"Eravamo seduti una di fronte all'altro sul vagone di un treno, con le gambe accavallate e un libro in mano. Quando lui si addormentò cominciai a fissare il suo ventre in modo quasi imbarazzante.
Vidi in quell'uomo le sembianze di un animale dalla postura inconsueta per un quadrupede, seduto sugli arti posteriori, mentre quelli anteriori, che avrebbero dovuto prima o poi toccare il terreno, trattenevano ancora il libro.
Così guardai le mie mani ed ebbi gli stessi pensieri. Guardai ancora-il suo ventre, poi il mio, così esposti e vulnerabili, il suo teso sotto la camicia, che lasciava intravedere la forza virile e il mio, morbido e rassicurante, stretto dalla maglia attillata. Capii la forza di quel possibile contatto.
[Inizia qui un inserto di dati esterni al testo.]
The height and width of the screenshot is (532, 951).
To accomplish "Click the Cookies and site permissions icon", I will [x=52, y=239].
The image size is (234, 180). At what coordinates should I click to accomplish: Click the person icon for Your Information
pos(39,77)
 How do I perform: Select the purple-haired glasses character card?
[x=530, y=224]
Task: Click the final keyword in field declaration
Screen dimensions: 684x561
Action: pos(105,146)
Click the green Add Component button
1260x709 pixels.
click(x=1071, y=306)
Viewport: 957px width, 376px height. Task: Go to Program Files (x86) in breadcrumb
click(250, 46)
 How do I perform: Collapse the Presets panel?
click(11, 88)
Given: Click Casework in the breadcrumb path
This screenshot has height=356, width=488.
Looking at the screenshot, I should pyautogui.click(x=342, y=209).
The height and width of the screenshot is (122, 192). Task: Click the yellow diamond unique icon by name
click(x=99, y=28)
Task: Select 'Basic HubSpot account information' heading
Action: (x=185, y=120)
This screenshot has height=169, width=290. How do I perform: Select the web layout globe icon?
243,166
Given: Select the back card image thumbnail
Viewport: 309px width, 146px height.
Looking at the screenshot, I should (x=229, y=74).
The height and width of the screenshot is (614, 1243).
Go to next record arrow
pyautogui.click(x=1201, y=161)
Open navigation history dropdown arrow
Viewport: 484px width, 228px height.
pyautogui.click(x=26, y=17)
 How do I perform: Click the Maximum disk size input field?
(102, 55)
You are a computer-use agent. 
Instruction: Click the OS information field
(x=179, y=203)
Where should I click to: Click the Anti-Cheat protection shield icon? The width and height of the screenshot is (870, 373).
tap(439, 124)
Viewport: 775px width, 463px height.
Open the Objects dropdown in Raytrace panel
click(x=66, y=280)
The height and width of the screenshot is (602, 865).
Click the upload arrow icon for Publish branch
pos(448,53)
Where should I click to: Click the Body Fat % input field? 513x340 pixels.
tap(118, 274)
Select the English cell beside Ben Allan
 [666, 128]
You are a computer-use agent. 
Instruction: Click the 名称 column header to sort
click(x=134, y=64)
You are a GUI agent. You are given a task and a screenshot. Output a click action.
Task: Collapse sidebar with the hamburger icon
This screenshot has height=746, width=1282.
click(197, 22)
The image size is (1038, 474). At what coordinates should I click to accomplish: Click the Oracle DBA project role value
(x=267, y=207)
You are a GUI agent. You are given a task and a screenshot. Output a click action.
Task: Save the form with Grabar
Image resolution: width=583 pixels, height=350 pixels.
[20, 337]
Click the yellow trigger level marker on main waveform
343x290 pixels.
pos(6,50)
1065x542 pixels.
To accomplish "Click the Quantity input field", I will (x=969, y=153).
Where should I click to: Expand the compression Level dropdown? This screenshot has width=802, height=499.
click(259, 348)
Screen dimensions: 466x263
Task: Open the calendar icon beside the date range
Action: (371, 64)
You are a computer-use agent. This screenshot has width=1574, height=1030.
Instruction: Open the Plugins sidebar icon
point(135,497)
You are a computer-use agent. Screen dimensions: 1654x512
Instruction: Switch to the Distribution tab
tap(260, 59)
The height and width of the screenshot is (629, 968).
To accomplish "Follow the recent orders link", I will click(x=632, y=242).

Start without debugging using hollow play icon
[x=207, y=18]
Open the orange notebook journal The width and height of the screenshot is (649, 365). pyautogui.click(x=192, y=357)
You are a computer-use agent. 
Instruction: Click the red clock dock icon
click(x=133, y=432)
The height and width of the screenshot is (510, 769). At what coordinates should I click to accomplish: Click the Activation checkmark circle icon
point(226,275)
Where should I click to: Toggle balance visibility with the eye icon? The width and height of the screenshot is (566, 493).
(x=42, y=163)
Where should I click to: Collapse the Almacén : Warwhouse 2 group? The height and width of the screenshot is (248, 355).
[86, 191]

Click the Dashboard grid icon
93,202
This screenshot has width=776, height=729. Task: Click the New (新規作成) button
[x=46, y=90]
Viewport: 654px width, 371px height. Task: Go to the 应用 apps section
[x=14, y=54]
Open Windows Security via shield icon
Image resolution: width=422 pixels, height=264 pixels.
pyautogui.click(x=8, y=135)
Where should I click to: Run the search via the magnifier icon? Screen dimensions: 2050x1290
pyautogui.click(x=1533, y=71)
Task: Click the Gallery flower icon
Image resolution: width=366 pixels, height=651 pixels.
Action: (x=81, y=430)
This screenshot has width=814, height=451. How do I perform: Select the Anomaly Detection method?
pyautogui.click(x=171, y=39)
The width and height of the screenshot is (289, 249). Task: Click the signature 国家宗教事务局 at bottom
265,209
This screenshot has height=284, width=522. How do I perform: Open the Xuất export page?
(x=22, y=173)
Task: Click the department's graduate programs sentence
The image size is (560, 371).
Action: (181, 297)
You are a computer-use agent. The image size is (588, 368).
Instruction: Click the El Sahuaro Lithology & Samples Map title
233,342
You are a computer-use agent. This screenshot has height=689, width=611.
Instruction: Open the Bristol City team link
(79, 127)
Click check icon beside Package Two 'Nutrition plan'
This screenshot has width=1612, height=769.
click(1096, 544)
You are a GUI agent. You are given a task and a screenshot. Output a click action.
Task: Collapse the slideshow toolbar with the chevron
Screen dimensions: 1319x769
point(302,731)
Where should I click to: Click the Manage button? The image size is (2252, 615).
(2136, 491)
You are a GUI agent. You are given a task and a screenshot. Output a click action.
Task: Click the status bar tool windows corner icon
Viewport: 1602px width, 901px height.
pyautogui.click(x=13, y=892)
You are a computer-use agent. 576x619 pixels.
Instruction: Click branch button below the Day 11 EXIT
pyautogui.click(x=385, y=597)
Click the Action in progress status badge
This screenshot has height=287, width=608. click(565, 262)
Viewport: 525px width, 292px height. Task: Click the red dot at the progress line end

Nessun animale poteva sentire e guardare un proprio simile da quella prospettiva.
Ma certo!
Ricapitolai così la storia dell'uomo: siamo bipedi e tutti figli di abbracci lontani almeno 2 milioni di anni.
L'abbraccio nell'intimità tra uomo e donna, l'abbraccio costante e rassicurante tra madre e figlio, l'abbraccio forte tra compagni che condividono le stesse esperienze, l'abbraccio confortante tra congiunti di fronte alla morte, gli abbracci noti e quelli inaspettati, non furono più dimenticati e, generazione dopo generazione, sono arrivati a noi.
Così è cresciuto l'uomo, pensai.
Tra questi pensieri il mio compagno di viaggio si svegliò e mi sorrise."